ただ、その解釈は、光秀亡き後の秀吉他の人達により潤色され、その事実+解釈は真実かのようにひとり歩きしていたようだ。私も、明智光秀の話は、絵本から、新書太閤記を愛読していた父から、NHKドラマから・・・いつの間にか真実のように身につけていたようだ。
しかし、祖先を大事にする明智家の後裔の鋭い研究により、この従来の事実+解釈は揺らいだ。組織の長としての振る舞いは、今も昔も私情が入り込む隙はそれほどあるわけではない。怨恨だけで時代は動かない。そういう信念から、土岐氏との関係(光秀は土岐氏)にメスをいれ新たな視点を提供された。その結果、新しい像が開けてきている。それは、新たな人間観へのトレンドになるのではないか。
ちょうど、私も持統天皇に興味を持ち勉強しているが、これまた、事実+真実が一人歩きしてきた世界のようだ。持統天皇が生まれた年に大化の改新が、その後白村江の戦い、壬申の乱、大宝律令。こうした時代に持統天皇は生きる。そして、古代であるが直接的、間接的に記録する文献は少なくない。しかし、事実も解釈も随分潤色され真実が分からなくなっている。因みに私の時代に学んだ大化の改新や任那などは歴史の教科書から消えたか、消えつつある。
「生き甲斐の心理学」を学んでいくと、性格形成論を学ぶ。人が生きる過程で、他人が作った物語というか・・・それを自分が作ったかのように信じてしまう傾向があるということだ。

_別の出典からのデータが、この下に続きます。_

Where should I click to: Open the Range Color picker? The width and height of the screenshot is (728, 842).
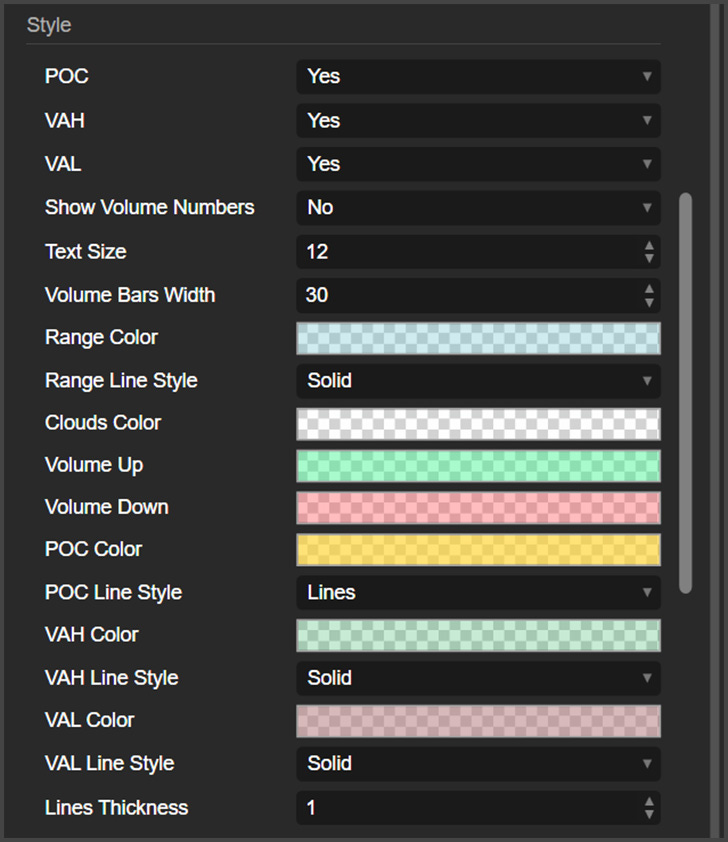478,338
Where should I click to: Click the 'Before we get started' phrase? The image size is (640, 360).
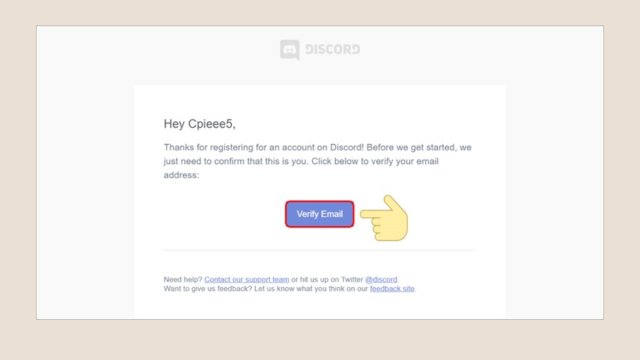[x=411, y=147]
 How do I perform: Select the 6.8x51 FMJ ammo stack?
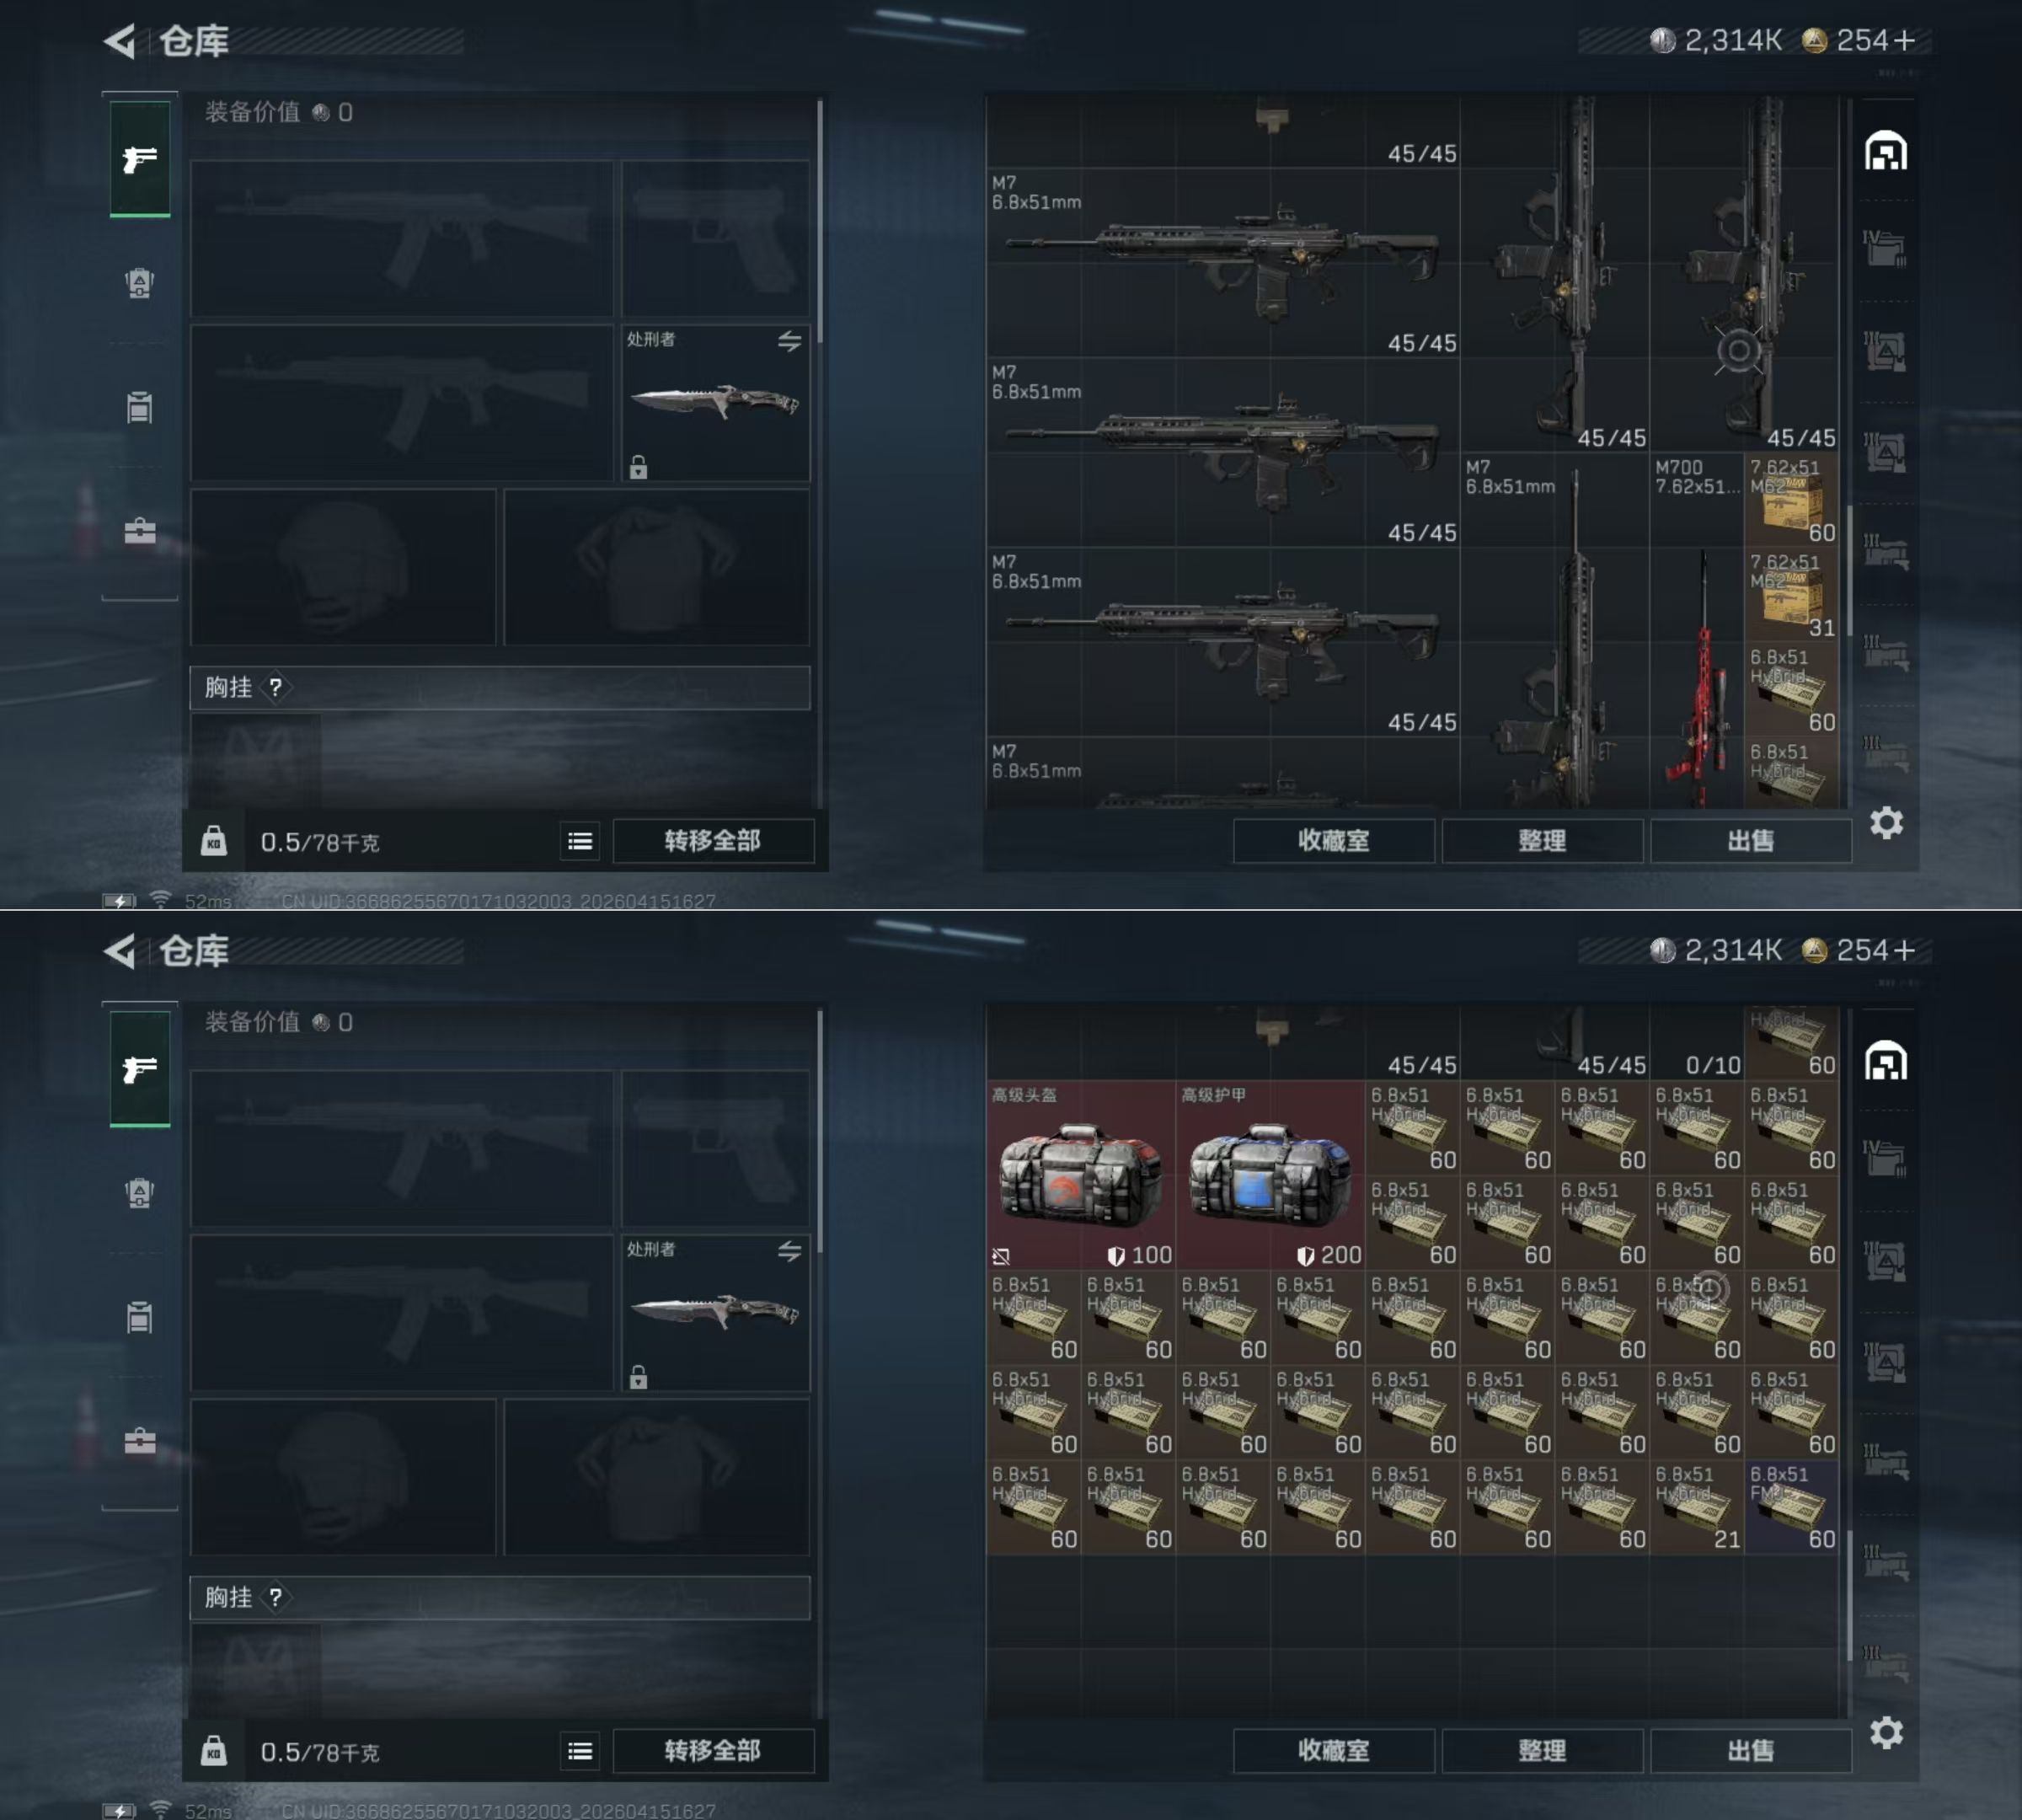click(1792, 1507)
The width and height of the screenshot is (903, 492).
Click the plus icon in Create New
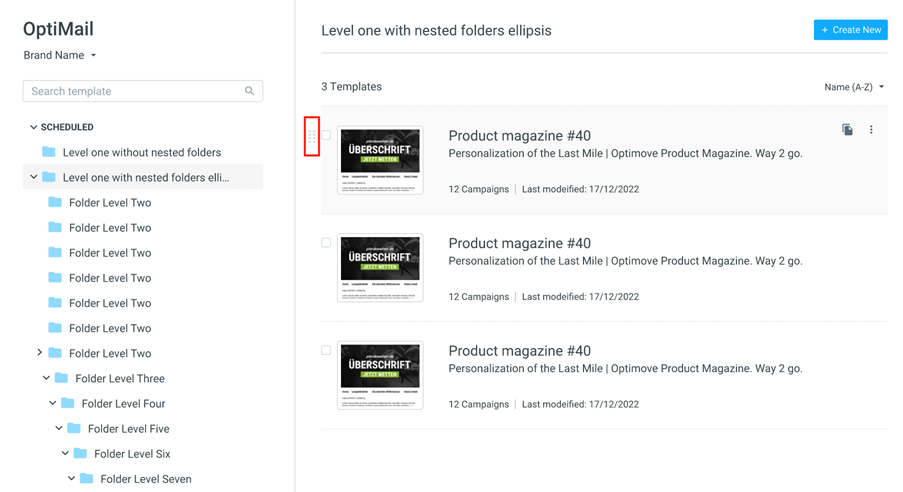(x=825, y=30)
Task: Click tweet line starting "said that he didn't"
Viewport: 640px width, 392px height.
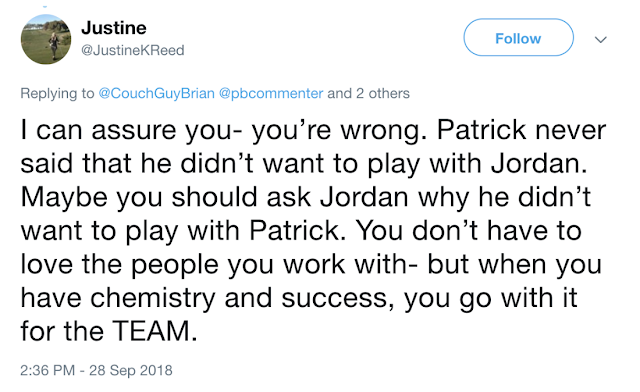Action: pos(304,165)
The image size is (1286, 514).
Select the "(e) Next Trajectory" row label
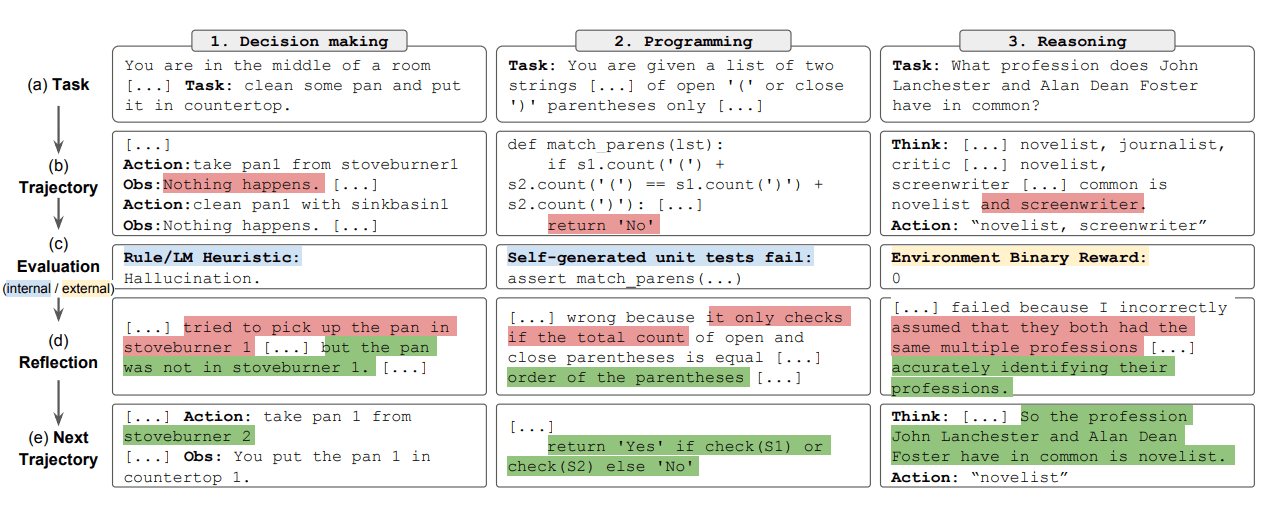point(58,448)
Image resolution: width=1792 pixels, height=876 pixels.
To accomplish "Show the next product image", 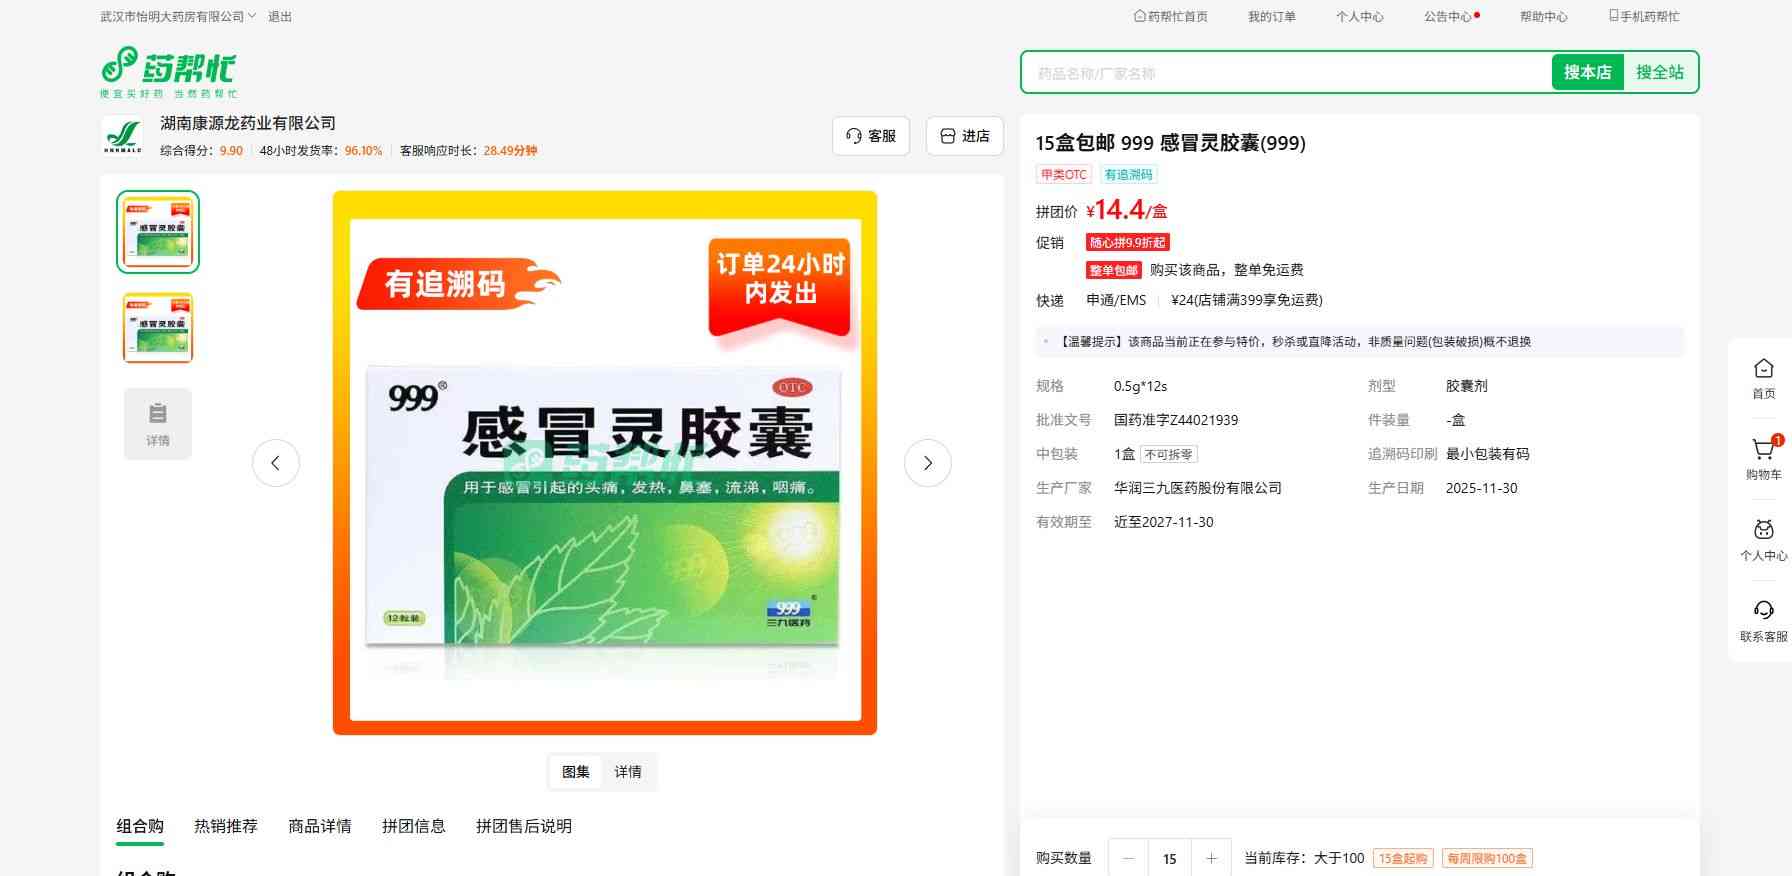I will click(x=927, y=463).
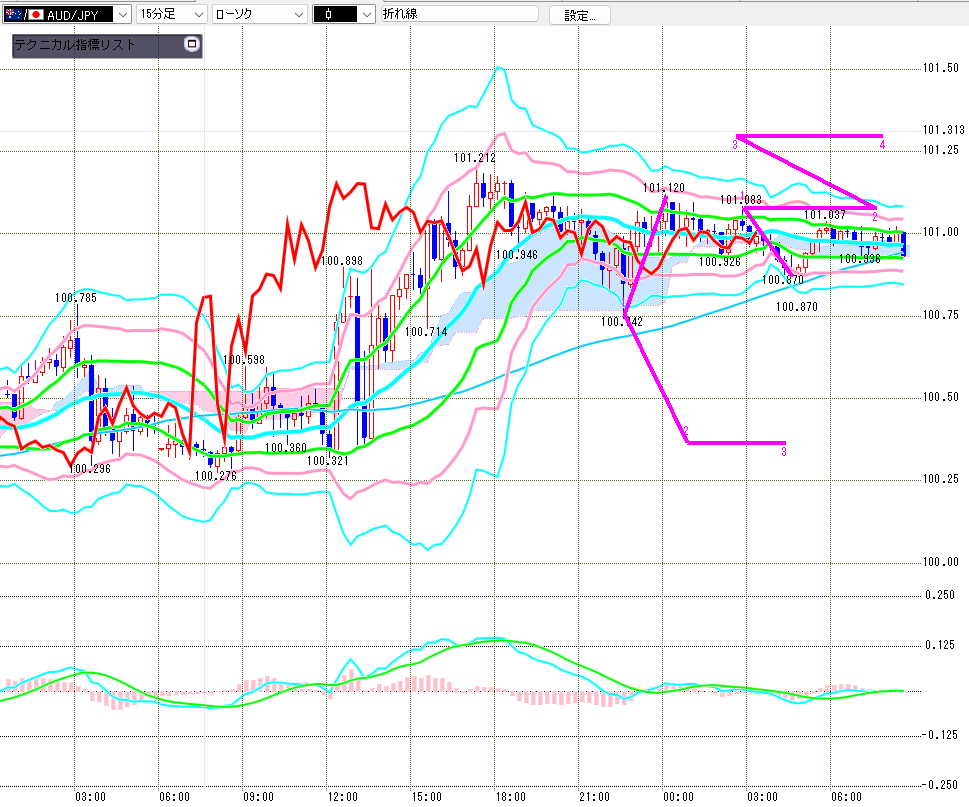Expand the 15分足 timeframe dropdown
Viewport: 969px width, 807px height.
coord(198,15)
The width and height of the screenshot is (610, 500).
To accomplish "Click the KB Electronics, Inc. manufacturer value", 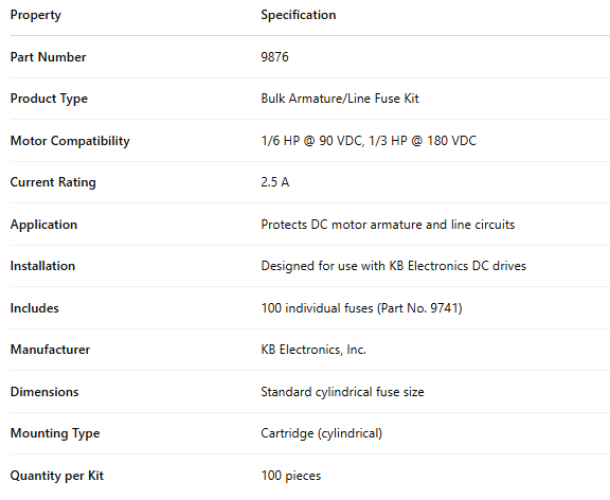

また、防衛機制も学ぶ。それらは、逞しく生きる上で必要だと思うが、時に間違った重大なミスも犯す温床となる。その中で、悔いのない人生を生きるために、どうしたら良いのだろうか。ある思考に傾斜せず、自由な観点を持つというのも大事だと思う。
写真の多摩動物公園のチョウチョ。先日写したものだが、自分の中ではとても新鮮だった。